From today, no member of the public should have to pay for 101 non-emergency calls to the police.
Previously, callers to the 101 number are connected to their local police force, or a force of their choice, and charged 15p a time.
The vast majority of people will be able to use the service free of charge from 1st April 2020. However, from 1 April to 1 July there remains a chance that users of small operators will be charged for using the 101 service. The Home Office will be urging those providers to refund their customers.
In May last year the Home Office announced it will invest £7 million a year to make the service free, which receives around 30 million calls annually.
The Home Office have also worked with the police to ensure that everyone in England and Wales can report crime online free of charge.
There are 20 forces currently using the Single Online Home. This is a web platform that hosts the website of each force, enabling them to provide a free non-emergency crime reporting service online. The Single Online Home currently reaches more than half of the population of England and Wales.

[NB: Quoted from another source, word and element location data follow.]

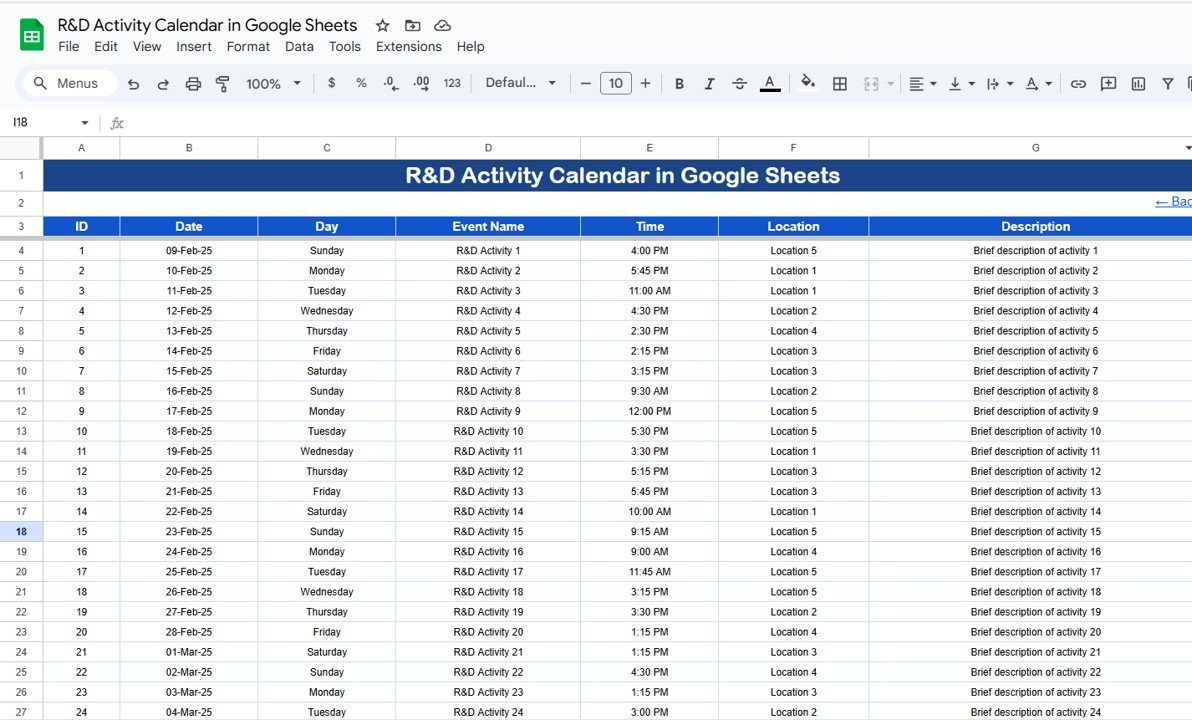Star this spreadsheet
Image resolution: width=1192 pixels, height=720 pixels.
click(382, 25)
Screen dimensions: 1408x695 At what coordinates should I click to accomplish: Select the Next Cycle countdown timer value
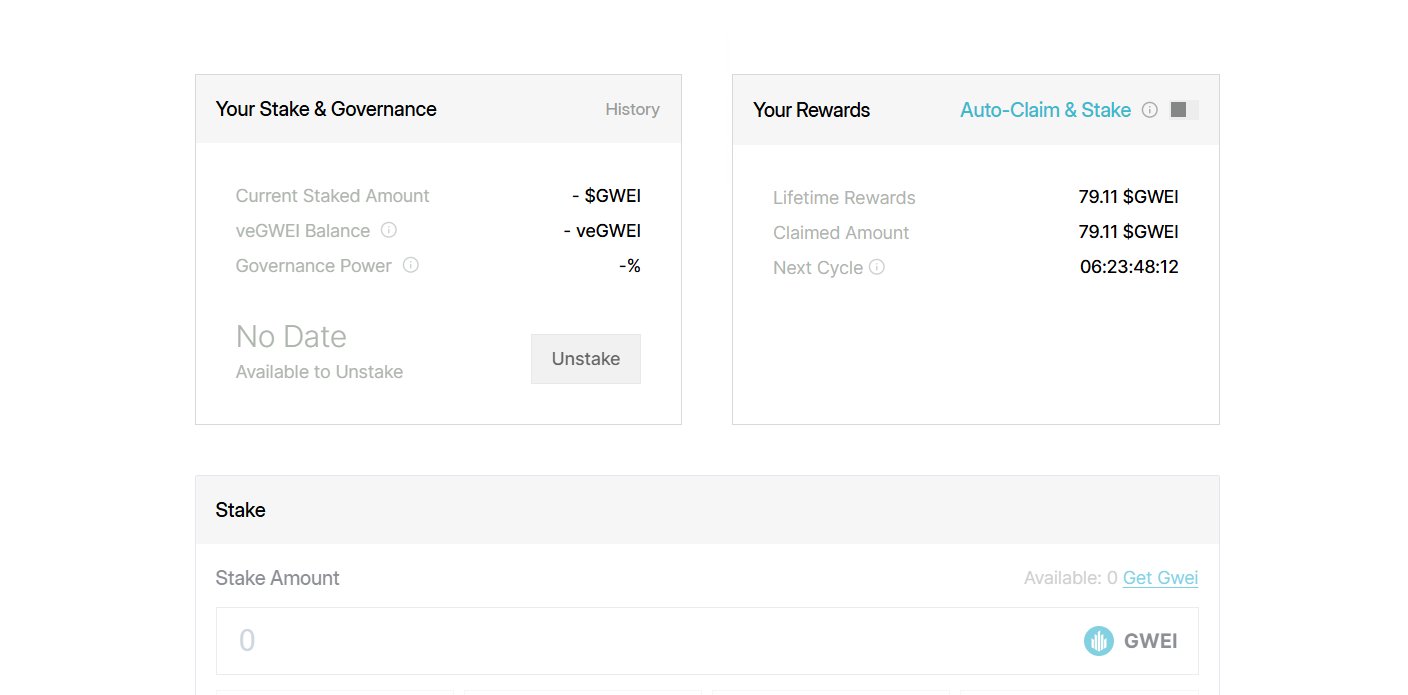[1129, 267]
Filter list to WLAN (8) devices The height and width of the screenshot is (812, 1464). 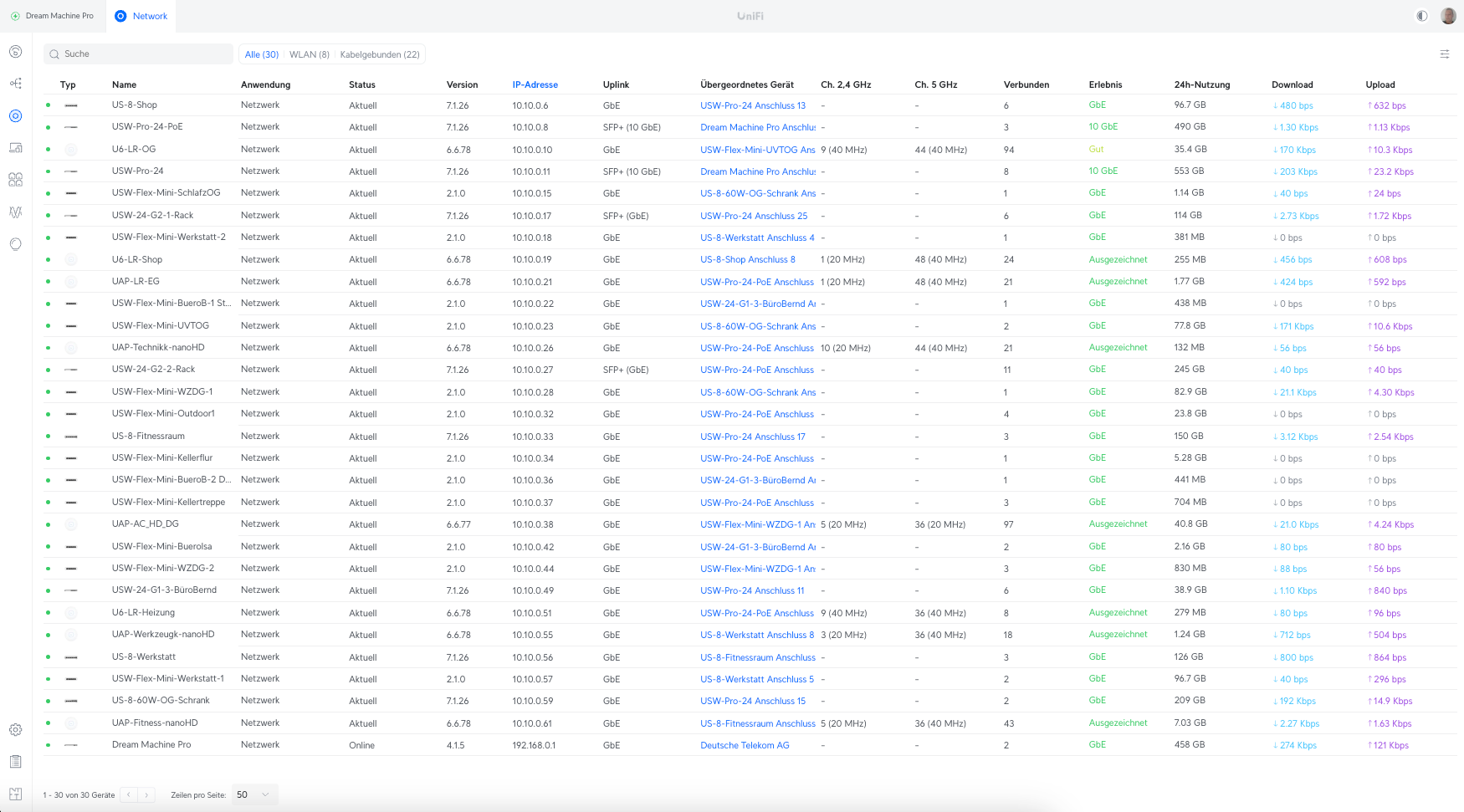click(309, 54)
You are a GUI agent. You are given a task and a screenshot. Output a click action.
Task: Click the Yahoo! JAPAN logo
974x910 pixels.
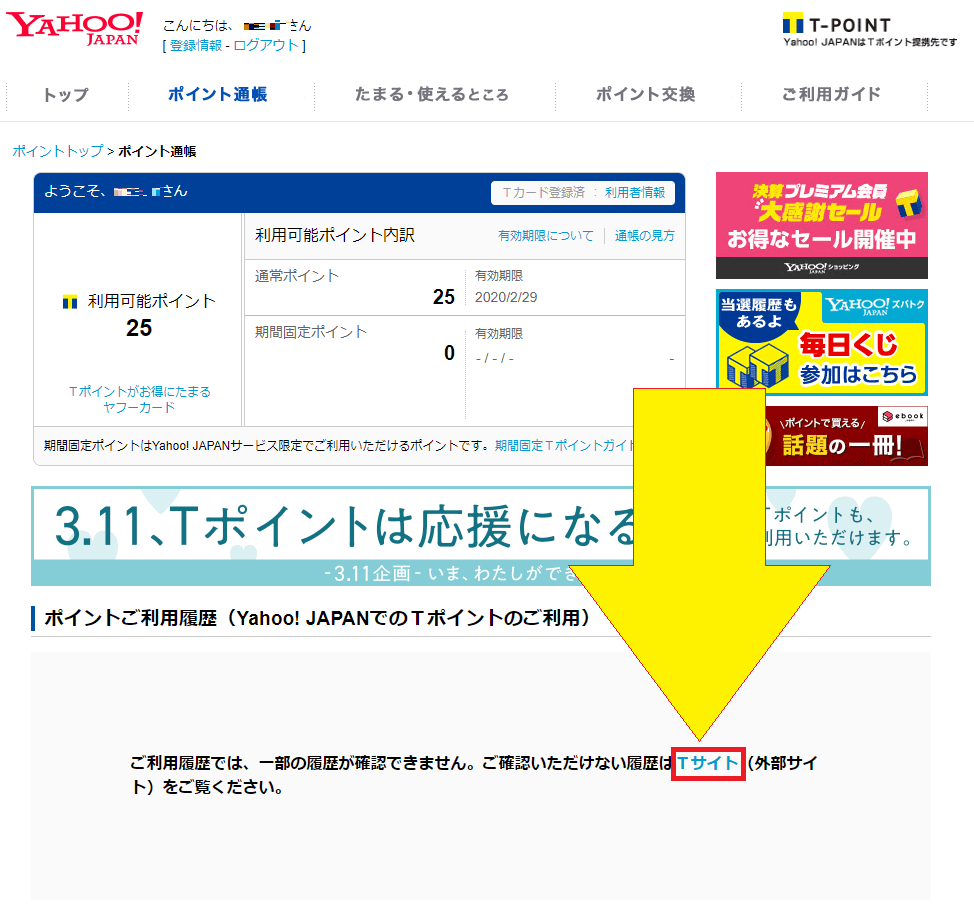tap(75, 28)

Forces that are not currently on this platform also provide online forms or alternative online channels for reporting non-urgent crime, which are processed in the same way as a call.
The Home Office also continues to provide funding to forces for a new Police.uk website, which once launched, will provide a single point of access to police information and services, including online reporting.
The 101 service was launched nationally in December 2011, providing an accessible number for non-emergency contact with the police.
The service should be used when an emergency response is not required. For example:
- if your car has been stolen
- if your property has been damaged
- if you suspect drug use or dealing in your neighbourhood
- to give the police information about crime in your area
- to speak to the police about a general enquiry
Members of the public should continue to call the free 999 service for emergencies.